Gene-silencing specialist Alnylam is poised to file a third drug for approval after its drug for a rare kidney disorder – lumasiran – cleared a pivotal trial.
Lumasiran hits its objectives in the 20-patient phase 3 trial, which involved patients aged six and over with primary hyperoxaluria type 1 (PH1), a life-threatening but ultra-rare condition that is thought to affect just one in 58,000 people.
For now, Alnylam isn’t giving details of the data, saying it will submit it for presentation at a forthcoming medical congress. In the meantime, it says it plans to file the drug for approval in the US and Europe early in 2020, which could set up first launches before the end of the year.
PH1 mainly affects the kidneys, and results from a mutation in a gene called AGXT that codes for an enzyme called AGT. The deficiency in the enzyme leads to a build-up in a substance called oxalate which is deposited in the kidneys and urinary tract, causing kidney stones and urinary tract infections.
If left untreated, PH1 can lead to end-stage renal disease and patients can sometimes need dialysis and/or a transplant.
RNA interference (RNAi) drug lumasiran works upstream of the deficient enzyme, switching off production of a substrate that it converts to oxalate.
The company is hoping it can secure FDA approval by showing that its drug depletes oxalate – something that it achieved well in a phase 1/2 trial reported last year.
If approved, lumasiran would be Alnylam’s third RNAi drug after Onpattro (patisiran) for polyneuropathy in rare disease hereditary ATTR amyloidosis, which was cleared by the FDA in 2018, and Givlaari (givosiran) to treat acute hepatic porphyria.

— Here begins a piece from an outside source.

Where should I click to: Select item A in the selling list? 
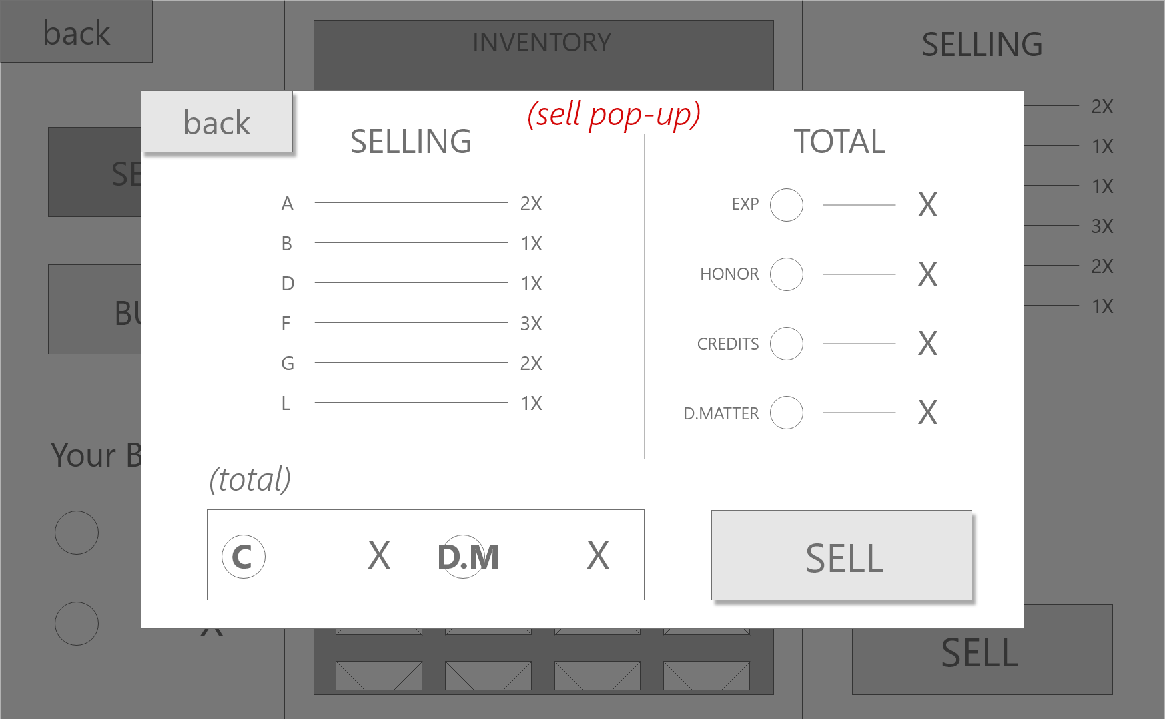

Both carry premium pricing as is generally the case with rare disease therapies – at $450,000 and $575,000 respectively before discounts – and lumasiran is expected to be priced in the same ballpark if approved. Analysts think that could translate into peak sales of around $500m a year.
Alnylam could face competition to lumasiran fairly soon, however, as rival RNAi developer Dicerna has a PH1 candidate – DCR-PHXC – in a 36-patient pivotal study in both PH1 and the type 2 form (PH2) of the disease, which is caused by a different enzyme deficiency. That trial is due to complete next year.